A Newsvendor Model for Last-Mile Fleet Sizing

We study the tactical problem of determining a last-mile delivery fleet size while accounting for day-to-day uncertainty in the number and location of customer requests. An optimally sized fleet must balance the cost of contracting vehicles against the penalty costs of unserved customers: a larger fleet reduces the risk of unserved demand, but a smaller fleet is cheaper. This trade-off resembles the structure of a newsvendor problem, and we model the fleet sizing decision problem accordingly. However, unlike the classical newsvendor setting, the expected ‘return’ (i.e., the number of served requests) associated with a particular fleet size is difficult to characterize because of the complexity entailed by combinatorial vehicle routing and customer selection decisions.
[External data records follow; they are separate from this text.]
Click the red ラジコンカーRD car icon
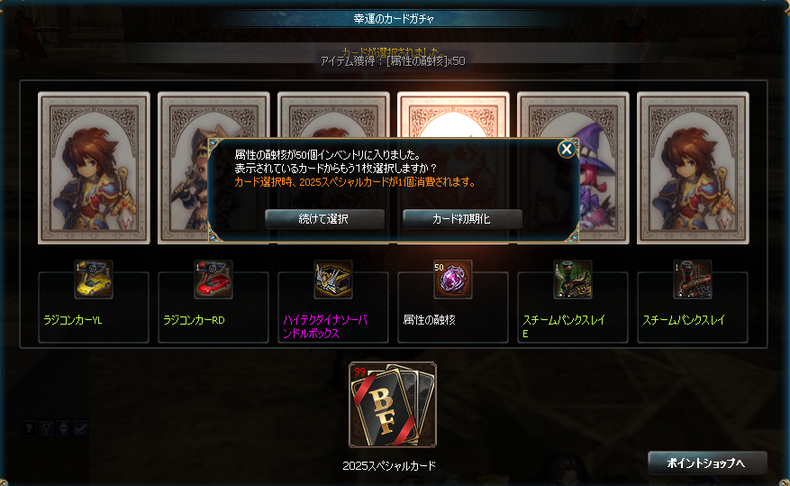This screenshot has height=486, width=790. (x=213, y=280)
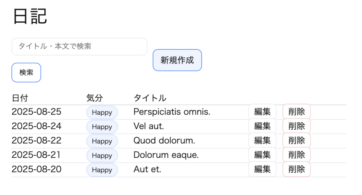362x195 pixels.
Task: Delete the Aut et. entry
Action: click(x=297, y=169)
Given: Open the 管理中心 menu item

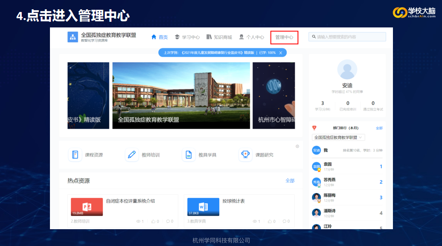Looking at the screenshot, I should [284, 37].
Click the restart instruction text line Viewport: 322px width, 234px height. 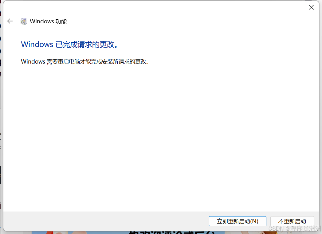(x=85, y=61)
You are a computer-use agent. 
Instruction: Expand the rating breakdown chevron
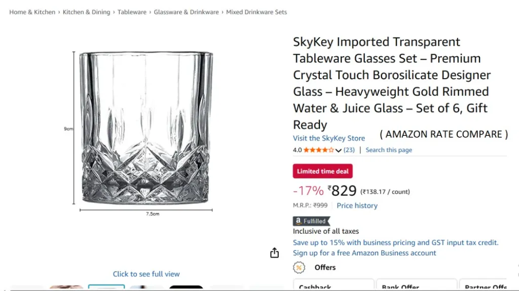[x=339, y=151]
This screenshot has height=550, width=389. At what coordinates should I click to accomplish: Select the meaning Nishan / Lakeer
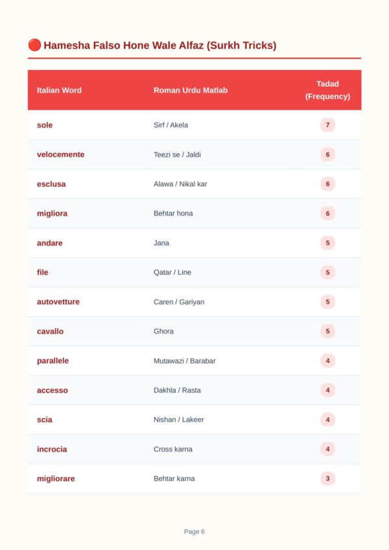click(179, 420)

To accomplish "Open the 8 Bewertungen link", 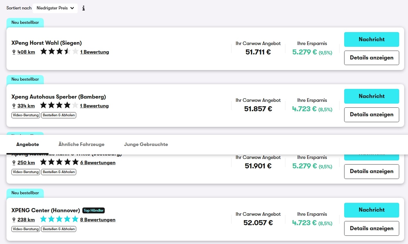I will (98, 220).
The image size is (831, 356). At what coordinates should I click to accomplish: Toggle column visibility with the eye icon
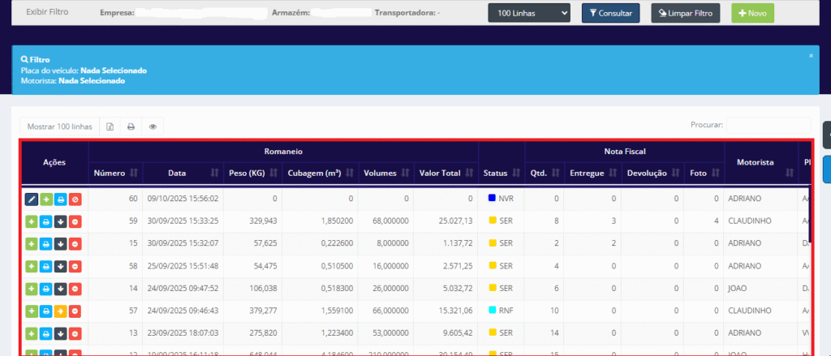coord(152,127)
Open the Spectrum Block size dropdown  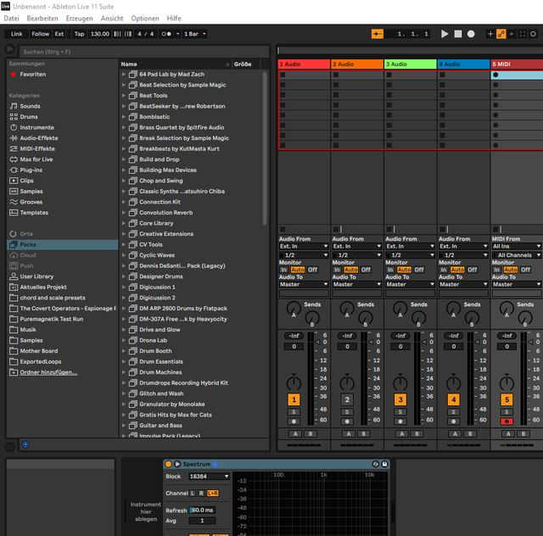[x=209, y=477]
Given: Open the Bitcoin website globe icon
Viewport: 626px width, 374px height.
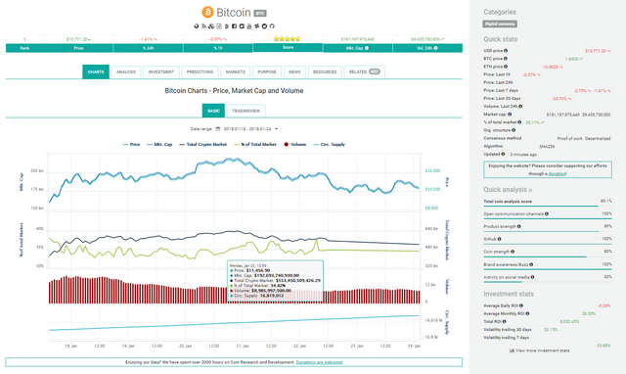Looking at the screenshot, I should [197, 26].
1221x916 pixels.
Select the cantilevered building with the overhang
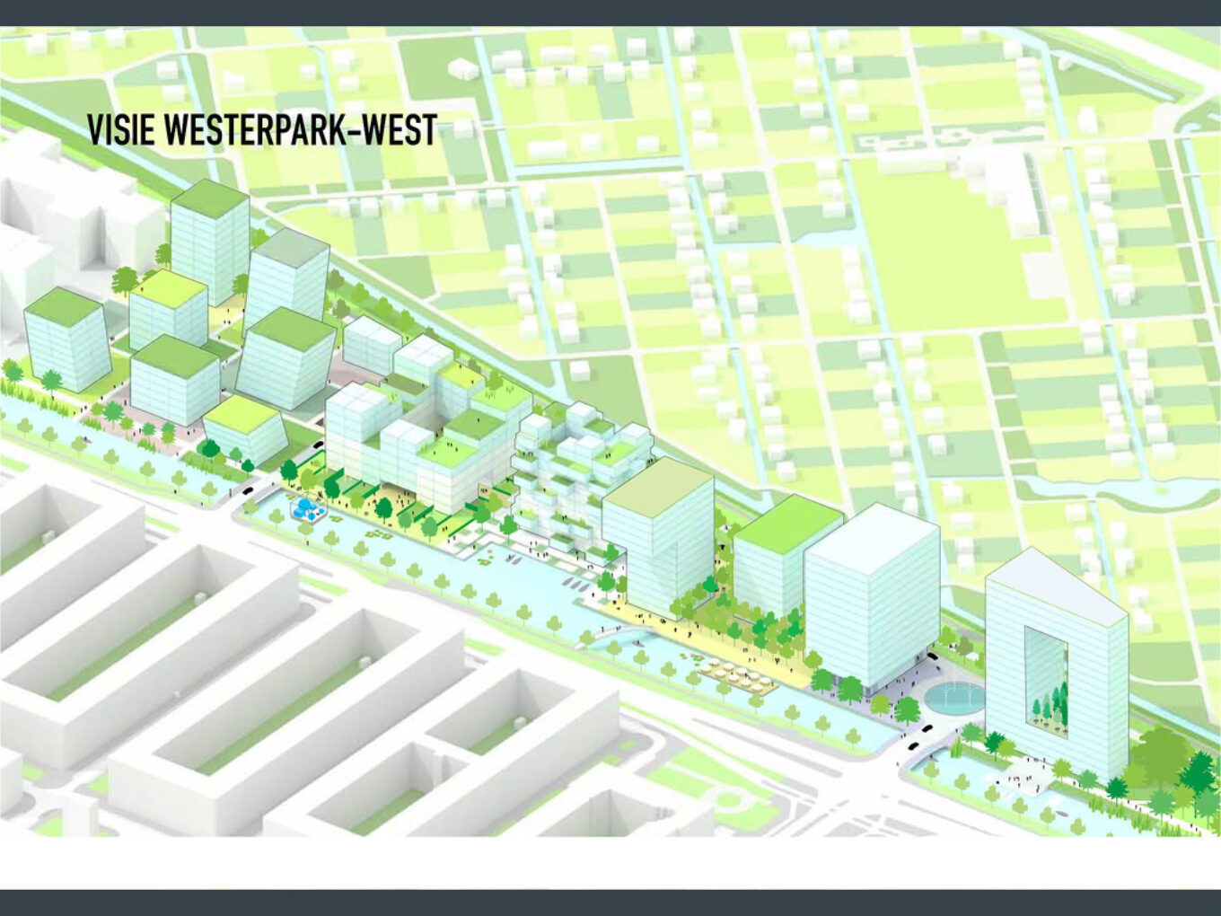tap(658, 534)
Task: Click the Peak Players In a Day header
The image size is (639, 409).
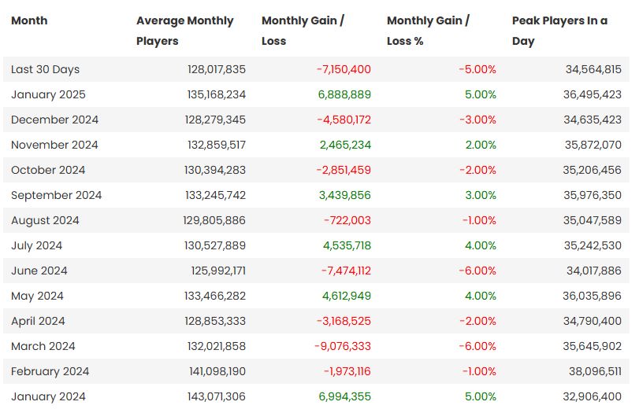Action: coord(559,31)
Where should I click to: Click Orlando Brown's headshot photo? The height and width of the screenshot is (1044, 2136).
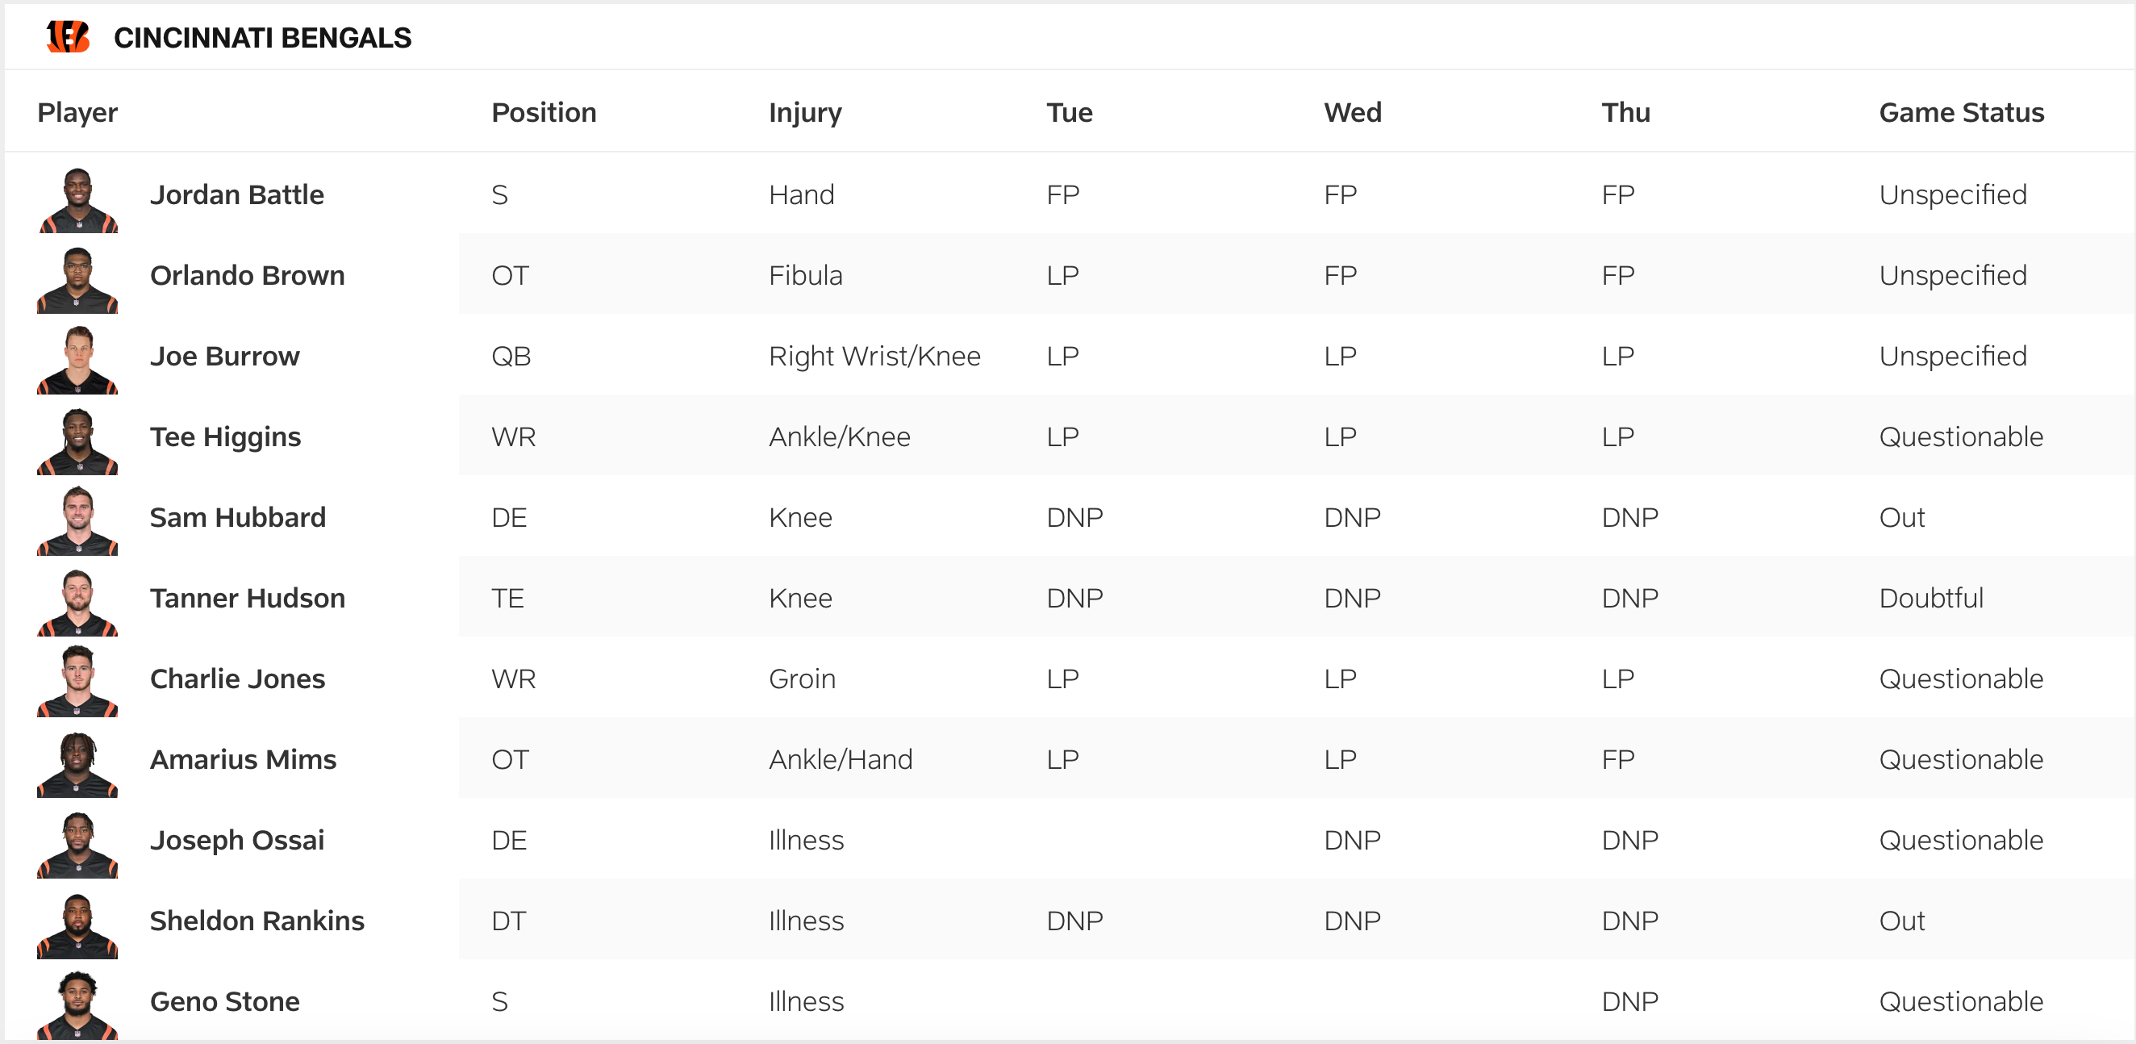coord(77,279)
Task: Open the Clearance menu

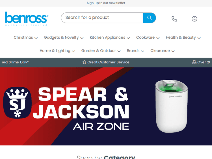Action: tap(163, 51)
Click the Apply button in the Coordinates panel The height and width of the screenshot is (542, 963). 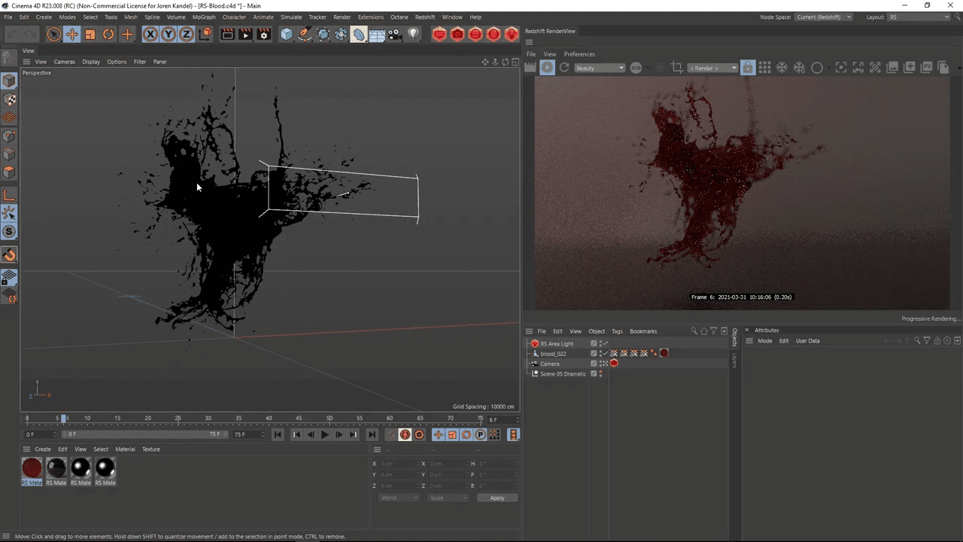497,498
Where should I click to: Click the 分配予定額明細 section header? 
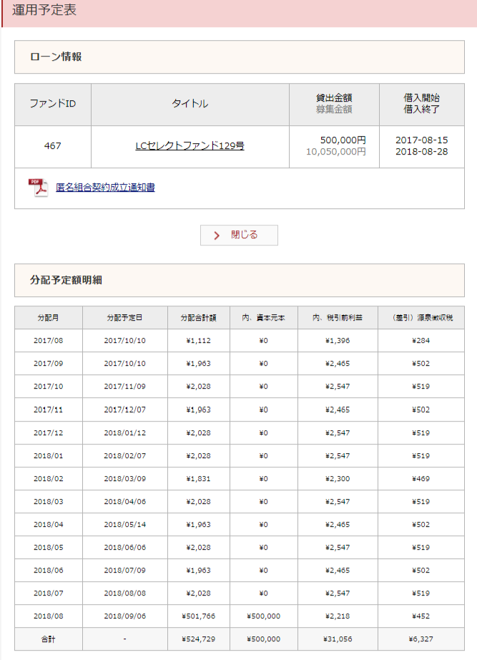66,280
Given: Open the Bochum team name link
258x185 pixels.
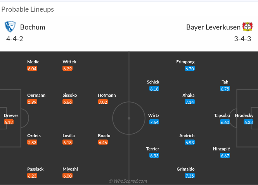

Therefore, a key technical challenge lies in estimating how many requests can be served by fleets of different sizes. As an alternative to solving a hard stochastic team orienteering problem for each fleet size, we present two continuous approximation approaches that capture the fleet sizing problem’s structure at an aggregate level. The first treats linehaul time as constant, while the second models it as variable depending on each vehicle’s route location; both approaches rely on the well-known Beardwood-Halton-Hammersley Theorem. Our approximations require low computational effort while providing structural insights. Crucially, we show that the resulting total cost functions are convex with respect to fleet size, just as the classical newsvendor cost function is convex with respect to inventory quantity. This result allows optimal fleet sizes to be efficiently computed by leveraging first-order optimality conditions. We use our models to evaluate optimal fleet sizes and associated costs under different linehaul time formulations, information structures regarding future demand, and depot locations. Finally, we also validate our continuous approximation models through simulation experiments on both synthetic and real road networks, demonstrating their effectiveness and practical usability.